Save the file and exit the text editor. e. To apply the changes, either restart the terminal or run the command source ~/.bashrc or source ~/.bash_profile.

To be able to use the Android SDK tools we need to accept licenses. Execute the following command in your terminal:

sdkmanager --licenses

After the licenses have been accepted we can then install platform-tools using the sdkmanager cli tool, which includes Android adb and other tools which will be used to connect our Android devices for debugging, It is necessary to enable USB debugging on the device and allow it before a device can be used for debugging. To install platform-tools execute the following command.

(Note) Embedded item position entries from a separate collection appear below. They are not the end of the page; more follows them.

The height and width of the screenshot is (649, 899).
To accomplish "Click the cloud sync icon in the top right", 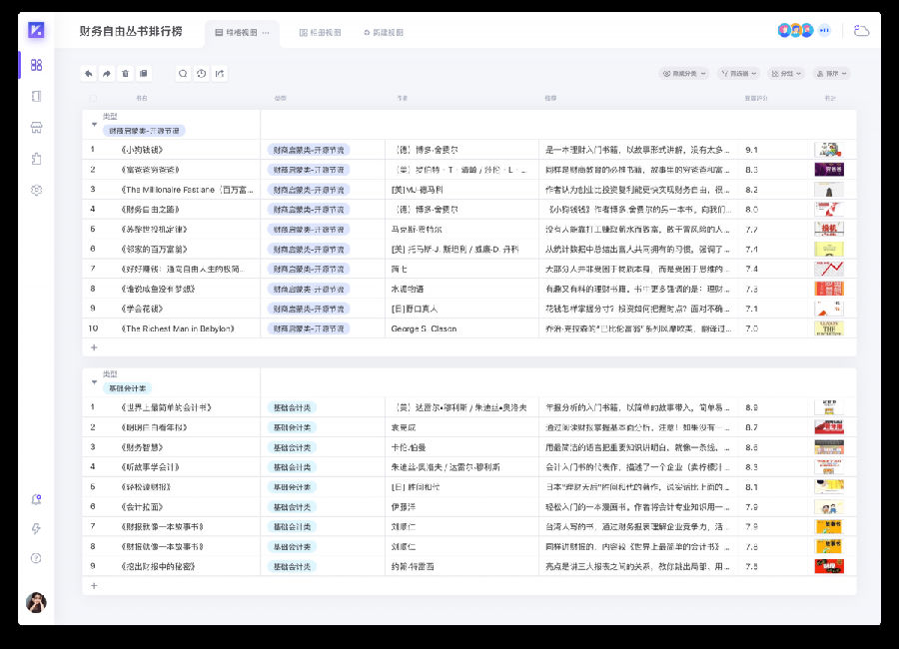I will [861, 30].

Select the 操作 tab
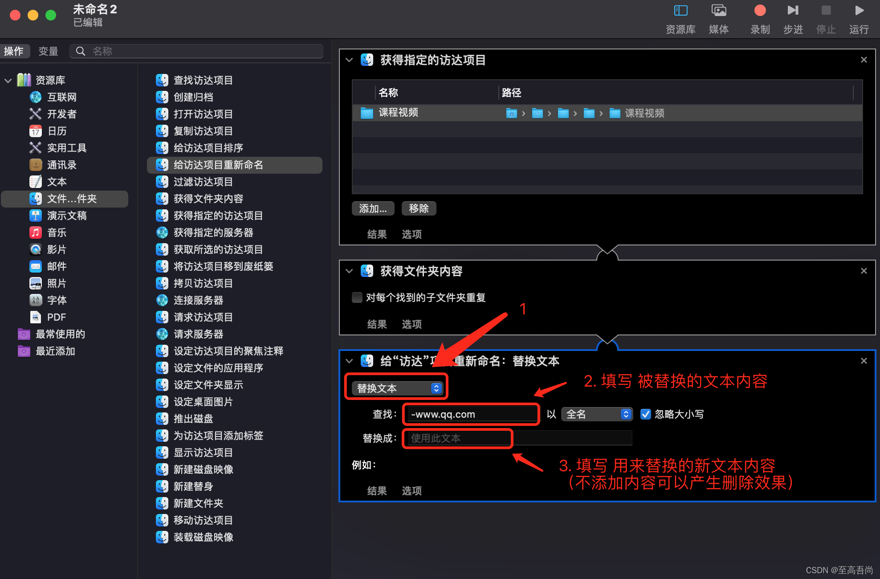coord(14,51)
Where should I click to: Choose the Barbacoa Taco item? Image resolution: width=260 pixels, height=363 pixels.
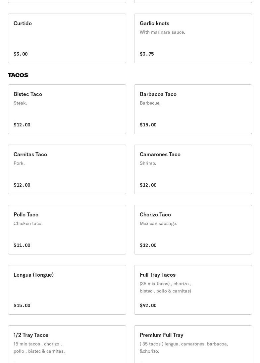(193, 109)
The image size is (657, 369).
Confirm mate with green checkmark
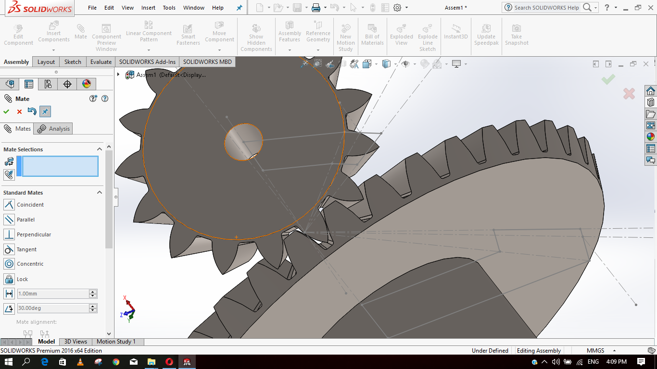pos(6,111)
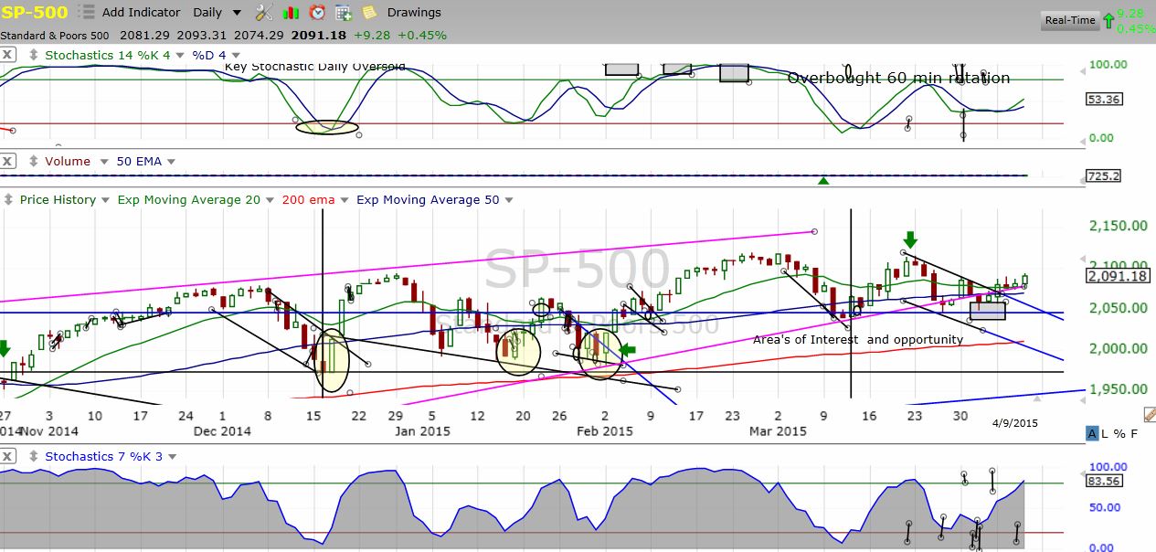Click the list icon beside SP-500 symbol

pyautogui.click(x=87, y=13)
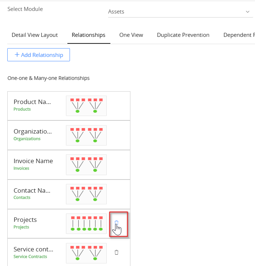
Task: Select the Relationships tab
Action: click(x=89, y=35)
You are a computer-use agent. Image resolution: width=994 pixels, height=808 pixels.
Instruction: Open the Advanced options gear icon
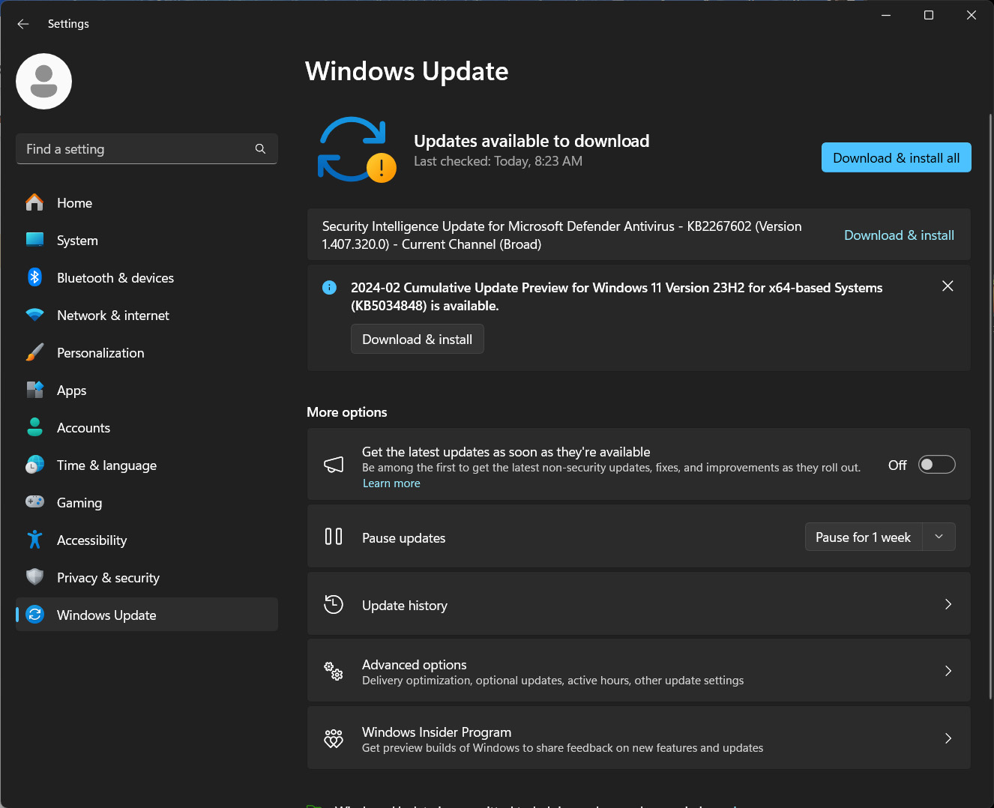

sdkmanager "platform-tools"

Set up a new expo project, in the root of the project open a terminal and run expo run:android -d , before running this command make sure the android device has been connected through a USB, it will display the connected device and click enter. Depending on the Expo version, it will automatically download and set up Gradle, and download Android SDK packages including Android NDK, CMAKE, Build Tools etc to the Android SDK root directory. Running this for the first time would take some time. After a successful build, it will request to allow the installation of the built Android application, press allow, we now have a local development build installed on our device.

This guide, when properly followed can be used to setup up a local development build for Android on other Operating Systems including both macOS and Windows, what varies will be how to install the OpenJDK and the Android command line tools for each platform and how we set the environment variables for each platform.